● **What the task asks**
Copy every line of text from the data below word for word, and leave out the pictures.

● **Input**
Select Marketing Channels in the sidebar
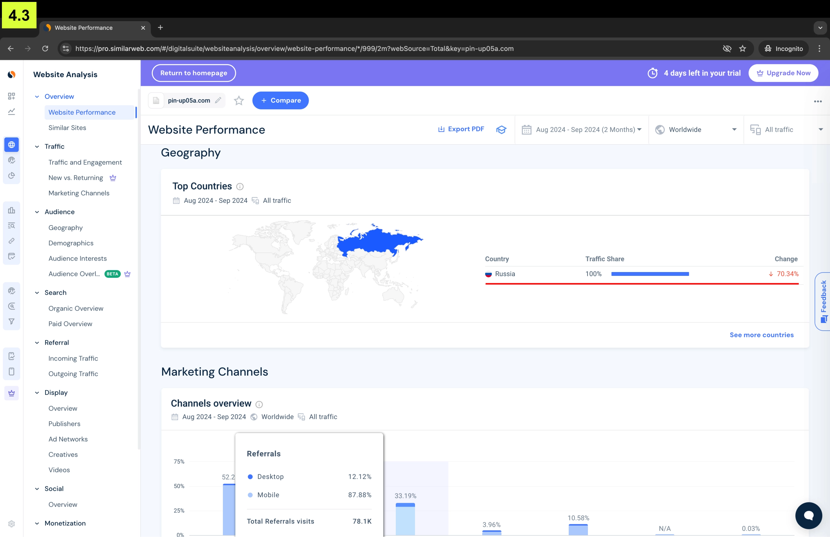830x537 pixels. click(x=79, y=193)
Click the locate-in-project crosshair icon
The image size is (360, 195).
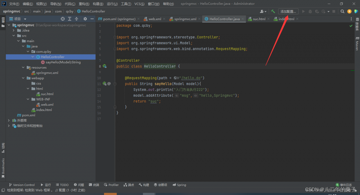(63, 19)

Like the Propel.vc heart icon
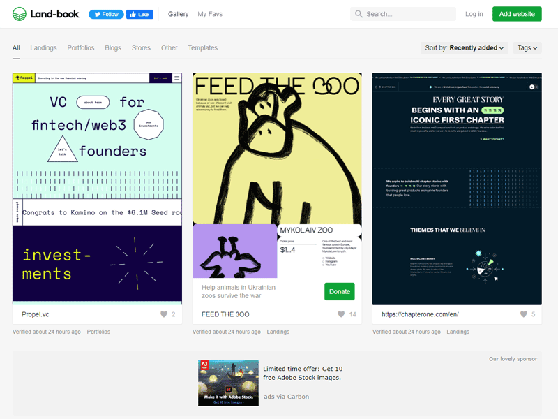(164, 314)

● **Answer to this problem**
Select Marketing Channels in the sidebar
830x537 pixels. click(x=79, y=193)
Click the locate-in-project crosshair icon
The image size is (360, 195).
(63, 19)

Like the Propel.vc heart icon
(164, 314)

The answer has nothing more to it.